Koob George F
Committee on the Neurobiology of Addictive Disorders, The Scripps Research Institute, La Jolla California, USA.
Drug Discov Today Dis Models. 2008 Winter;5(4):207-215. doi: 10.1016/j.ddmod.2009.04.002.
Drug addiction can be defined by a compulsion to seek and take drug and loss of control in limiting intake, and the excessive drug taking derives from multiple motivational mechanisms. One such mechanism is the emergence of a negative emotional state when access to the drug is prevented, reflecting hedonic homeostatic dysregulation. Excessive drug taking then results in part via the construct of negative reinforcement. The negative emotional state that drives such negative reinforcement is hypothesized to derive from dysregulation of key neurochemical elements involved in reward and stress within basal forebrain structures, including the ventral striatum and extended amygdala. Specific neurochemical elements in these structures include not only decreases in reward neurotransmission, such as decreases in dopamine and opioid peptide function in the ventral striatum, but also recruitment of brain stress systems, such as corticotropin-releasing factor (CRF), in the extended amygdala. Chronic exposure or extended access to self-administration of all major drugs of abuse produces during abstinence increases in reward thresholds, increases in aversive anxiety-like responses, increases in extracellular levels of CRF in the central nucleus of the amygdala, and increases in drug self-administration. CRF receptor antagonists block excessive drug intake produced by dependence. A combination of decreased reward system function and increased brain stress response system function is hypothesized to be responsible for hedonic homeostatic dysregulation that drives drug seeking behavior in dependence. Such hedonic dysregulation is hypothesized to extend into protracted abstinence to provide a residual negative emotional state that enhances the salience of cues eliciting drug seeking and relapse.

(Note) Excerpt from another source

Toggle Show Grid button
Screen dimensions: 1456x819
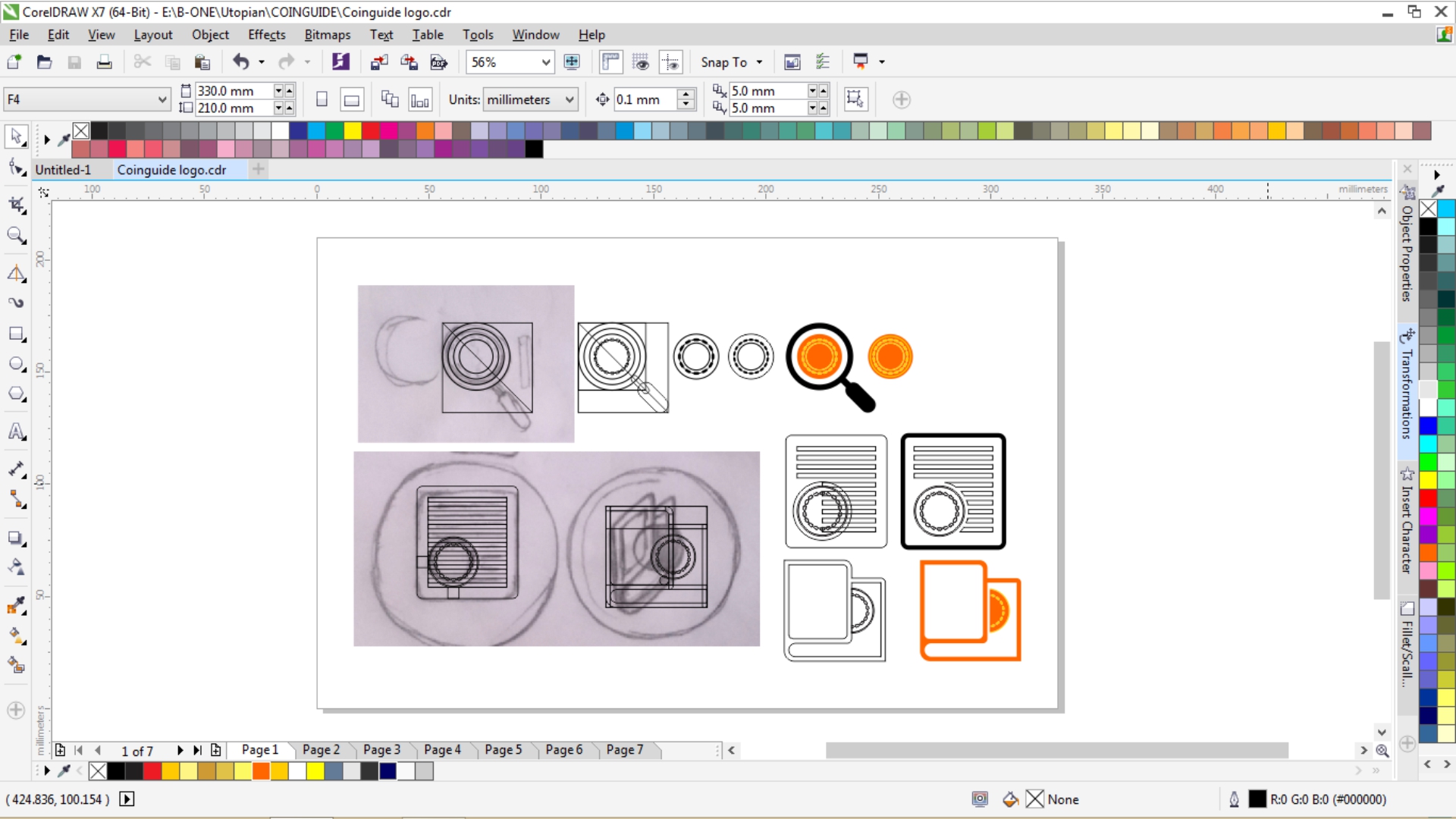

药物成瘾可定义为一种寻求和服用药物的强迫行为以及在限制摄入量方面失去控制,而过度用药源于多种动机机制。其中一种机制是在被阻止获取药物时出现负面情绪状态,这反映了享乐稳态失调。然后,过度用药部分是通过负强化机制导致的。驱动这种负强化的负面情绪状态被认为源于基底前脑结构(包括腹侧纹状体和扩展杏仁核)中参与奖赏和应激的关键神经化学元素的失调。这些结构中的特定神经化学元素不仅包括奖赏神经传递的减少,如腹侧纹状体中多巴胺和阿片肽功能的降低,还包括大脑应激系统的激活,如扩展杏仁核中的促肾上腺皮质激素释放因子(CRF)。长期接触或延长所有主要滥用药物的自我给药时间,在戒断期间会导致奖赏阈值升高、厌恶焦虑样反应增加、杏仁核中央核中CRF的细胞外水平升高以及药物自我给药增加。CRF受体拮抗剂可阻断由依赖引起的过度药物摄入。奖赏系统功能降低和大脑应激反应系统功能增加的组合被认为是导致享乐稳态失调的原因,这种失调驱动了依赖状态下的药物寻求行为。这种享乐失调被认为会持续到长期戒断,以提供一种残留的负面情绪状态,增强引发药物寻求和复发的线索的显著性。